Artistic Space: Music and Performance Art

Performance art gets a bad rap sometimes.  It's the type of art that involves strange things like taking a dump on an American flag, or pulling paper scrolls out of bodily crevices and reading from them.  It can be weird and uncomfortable.  But it can also be extremely fun, accessible and awe-inspiring.

Blue Man Group and Cirque du Soleil are nothing if not performance art.  But lying under a ramp and masturbating?  That's a tough question.  Once again, the thing that makes these acts art is that they are intended to be experienced as art.
And that's what makes the artistic space in performance art so interesting.  Of all the mediums, the narrative space in performance art is the closest to infinite.  It can, in theory, include all other media; artists might do live paintings, or read from specially composed books, play music, do weird things to their body, or half a dozen other things, and it's all part of the same piece.  Dimensions available to the performance artist include color, light, sound, time, language, and a hundred others.

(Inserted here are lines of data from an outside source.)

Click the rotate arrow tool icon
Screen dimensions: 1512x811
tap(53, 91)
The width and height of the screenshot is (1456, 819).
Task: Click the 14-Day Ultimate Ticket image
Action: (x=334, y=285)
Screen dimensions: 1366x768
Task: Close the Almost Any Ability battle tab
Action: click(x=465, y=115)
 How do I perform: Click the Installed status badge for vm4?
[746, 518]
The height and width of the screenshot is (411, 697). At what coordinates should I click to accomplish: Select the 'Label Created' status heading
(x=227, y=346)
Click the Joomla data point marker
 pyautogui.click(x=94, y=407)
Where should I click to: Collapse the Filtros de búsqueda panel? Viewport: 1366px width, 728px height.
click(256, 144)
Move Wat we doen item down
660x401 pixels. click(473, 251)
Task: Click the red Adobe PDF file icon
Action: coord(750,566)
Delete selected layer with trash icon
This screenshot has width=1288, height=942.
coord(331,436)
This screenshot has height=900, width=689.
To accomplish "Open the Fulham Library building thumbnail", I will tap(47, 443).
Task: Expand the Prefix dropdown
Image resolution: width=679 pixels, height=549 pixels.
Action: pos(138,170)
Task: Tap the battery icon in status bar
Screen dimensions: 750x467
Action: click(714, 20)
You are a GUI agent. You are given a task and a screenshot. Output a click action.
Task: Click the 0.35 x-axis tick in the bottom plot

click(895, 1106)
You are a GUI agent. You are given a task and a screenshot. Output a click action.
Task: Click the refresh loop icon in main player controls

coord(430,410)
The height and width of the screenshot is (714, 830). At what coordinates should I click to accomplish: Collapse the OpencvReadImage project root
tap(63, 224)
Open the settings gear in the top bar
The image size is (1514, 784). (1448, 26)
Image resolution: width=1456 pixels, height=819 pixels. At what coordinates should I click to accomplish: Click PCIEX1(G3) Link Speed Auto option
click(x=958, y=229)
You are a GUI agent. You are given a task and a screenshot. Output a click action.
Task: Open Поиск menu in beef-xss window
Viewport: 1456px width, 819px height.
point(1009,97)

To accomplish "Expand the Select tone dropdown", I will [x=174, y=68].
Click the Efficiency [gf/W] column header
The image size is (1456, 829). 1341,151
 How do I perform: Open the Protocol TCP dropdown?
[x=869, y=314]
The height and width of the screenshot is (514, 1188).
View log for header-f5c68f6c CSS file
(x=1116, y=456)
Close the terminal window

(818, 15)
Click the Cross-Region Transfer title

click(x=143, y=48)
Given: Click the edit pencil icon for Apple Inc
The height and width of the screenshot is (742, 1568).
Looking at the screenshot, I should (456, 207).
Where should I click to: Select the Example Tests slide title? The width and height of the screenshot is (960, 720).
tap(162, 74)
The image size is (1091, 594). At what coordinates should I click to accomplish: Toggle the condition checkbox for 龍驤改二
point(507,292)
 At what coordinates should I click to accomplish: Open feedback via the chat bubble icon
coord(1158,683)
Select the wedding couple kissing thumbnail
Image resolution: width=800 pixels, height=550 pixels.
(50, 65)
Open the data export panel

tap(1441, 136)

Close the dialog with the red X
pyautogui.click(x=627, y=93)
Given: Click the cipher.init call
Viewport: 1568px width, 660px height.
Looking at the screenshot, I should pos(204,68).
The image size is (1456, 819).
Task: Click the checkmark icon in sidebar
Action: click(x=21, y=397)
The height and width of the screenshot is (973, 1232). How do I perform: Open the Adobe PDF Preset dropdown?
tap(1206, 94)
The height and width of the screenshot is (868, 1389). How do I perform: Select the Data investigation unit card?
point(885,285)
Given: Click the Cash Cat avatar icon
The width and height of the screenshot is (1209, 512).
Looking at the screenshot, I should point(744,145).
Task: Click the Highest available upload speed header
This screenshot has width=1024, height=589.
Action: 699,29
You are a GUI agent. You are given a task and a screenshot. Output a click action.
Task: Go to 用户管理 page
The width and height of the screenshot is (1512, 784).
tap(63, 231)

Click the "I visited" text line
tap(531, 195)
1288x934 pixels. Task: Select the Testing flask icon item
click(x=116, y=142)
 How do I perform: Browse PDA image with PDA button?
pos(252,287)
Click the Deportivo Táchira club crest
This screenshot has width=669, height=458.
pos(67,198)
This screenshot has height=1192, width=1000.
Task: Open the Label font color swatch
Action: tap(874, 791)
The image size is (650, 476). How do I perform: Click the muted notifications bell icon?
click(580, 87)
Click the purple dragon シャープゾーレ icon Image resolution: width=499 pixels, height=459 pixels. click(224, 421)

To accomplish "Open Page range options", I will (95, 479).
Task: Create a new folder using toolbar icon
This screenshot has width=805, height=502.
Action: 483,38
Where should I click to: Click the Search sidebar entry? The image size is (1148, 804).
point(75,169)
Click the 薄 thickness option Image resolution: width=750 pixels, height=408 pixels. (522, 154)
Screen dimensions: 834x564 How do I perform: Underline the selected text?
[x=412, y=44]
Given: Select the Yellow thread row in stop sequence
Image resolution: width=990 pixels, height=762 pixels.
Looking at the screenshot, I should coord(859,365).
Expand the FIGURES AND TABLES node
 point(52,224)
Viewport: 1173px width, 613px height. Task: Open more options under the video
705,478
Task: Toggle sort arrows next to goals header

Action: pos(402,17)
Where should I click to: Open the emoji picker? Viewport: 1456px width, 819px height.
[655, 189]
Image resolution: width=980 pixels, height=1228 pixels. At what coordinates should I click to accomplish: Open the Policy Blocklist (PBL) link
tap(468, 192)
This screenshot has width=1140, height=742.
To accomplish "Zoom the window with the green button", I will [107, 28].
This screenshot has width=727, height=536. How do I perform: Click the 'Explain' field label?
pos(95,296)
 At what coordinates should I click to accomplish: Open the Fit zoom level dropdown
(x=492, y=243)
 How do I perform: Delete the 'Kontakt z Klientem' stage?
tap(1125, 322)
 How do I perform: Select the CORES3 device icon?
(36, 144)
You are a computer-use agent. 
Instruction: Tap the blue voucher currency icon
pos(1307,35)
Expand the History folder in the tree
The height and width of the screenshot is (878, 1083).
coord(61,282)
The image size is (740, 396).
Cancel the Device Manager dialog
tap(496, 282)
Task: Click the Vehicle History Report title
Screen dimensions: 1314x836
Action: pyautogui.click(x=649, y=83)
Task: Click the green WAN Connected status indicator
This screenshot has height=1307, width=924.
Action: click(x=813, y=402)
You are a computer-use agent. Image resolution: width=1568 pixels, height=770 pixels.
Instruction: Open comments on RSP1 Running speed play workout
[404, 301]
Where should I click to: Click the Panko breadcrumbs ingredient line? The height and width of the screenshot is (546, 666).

The one limitation performance art does have is that its duration is always finite.  A performance happens, and then ends.  It might happen again, but its existence in time is bound by a beginning and an end, just like music.  Even if someone films the performance, the resulting document is not the piece itself, merely a recording of the piece.  Some pieces, like Marina Abramovic's The Artist is Present cannot be recorded without missing their core essence.

These acts may seem strange, but I think it's hard to argue they aren't art.  Every nuance of a performance piece is laced with intention, and influential pieces have pushed the boundaries of artistic space to its most absurd and fascinating lengths.

More commonly, however, performance art is at least half entertainment.  I'm an open-minded guy, so I think you can have it both ways (though the Guggenheim crowd would probably disagree).

I vividly recall seeing the Blue Man Group at their show in Las Vegas, and I think it's hard to argue that what happened there was anything less than art.  There was a particular moment in the show where each Blue Man had a stack of giant cue-cards, and they stood there flipping them over simultaneously (I tried to find video of this, but I couldn't, so you'll just have to bear with me).  It was impossible to read all 3 cards before they flipped to the next one, but equally impossible not to try (I'm sure a speed-reader could do it easily, but I'm just an ordinary man).  It messed with your brain.  That kind of thing is hard to pull off, and it exists in an area of artistic space that only performance art can touch.  Because even though the writing on the cards composed a coherent message (at least, each stack was coherent with itself), the method of delivery prevented the words from simply being a piece of writing.  The simultaneous delivery raised it to the level of a performance, and combined two areas of artistic space to create something new.

With Blue Man Group, music is at least half the performance, but I'd say they are performance artists first, and musicians second.  But there are some people who are musicians first, and blend performance art into their live shows.

One of the best examples from my formative years is the ever-controversial Marilyn Manson.  His music was rarely more than adequate (and has fallen off sharply since 2003 or so), but the persona he adopted both live and in the media raised his work to another level.  He was a walking embodiment of the darkest parts of sex, drugs, and rock and roll, and the fact that he rarely, if ever, dropped character made it a never-ending performance.  Lots of bands have a bitchin' stage show, but Manson kept the stage show going all the way onto the Tonight Show.  Adding that extra dimension of Artistic space brought him success that his music alone never would have.

I'm not sure if Marilyn Manson and the Blue Man Group think about "artistic space" or not, but their forays into strange, uncharted areas have raised their performances to a greater level.  If they were accidents, they were happy ones.  And maybe you don't have to make those choices consciously, but I think it's easy to see how deliberately playing in extra dimensions of artistic space gives you a greater chance of success.  It's like anything, once you know about it, you can take control of it, and you might find you're capable of doing things you never dreamed of.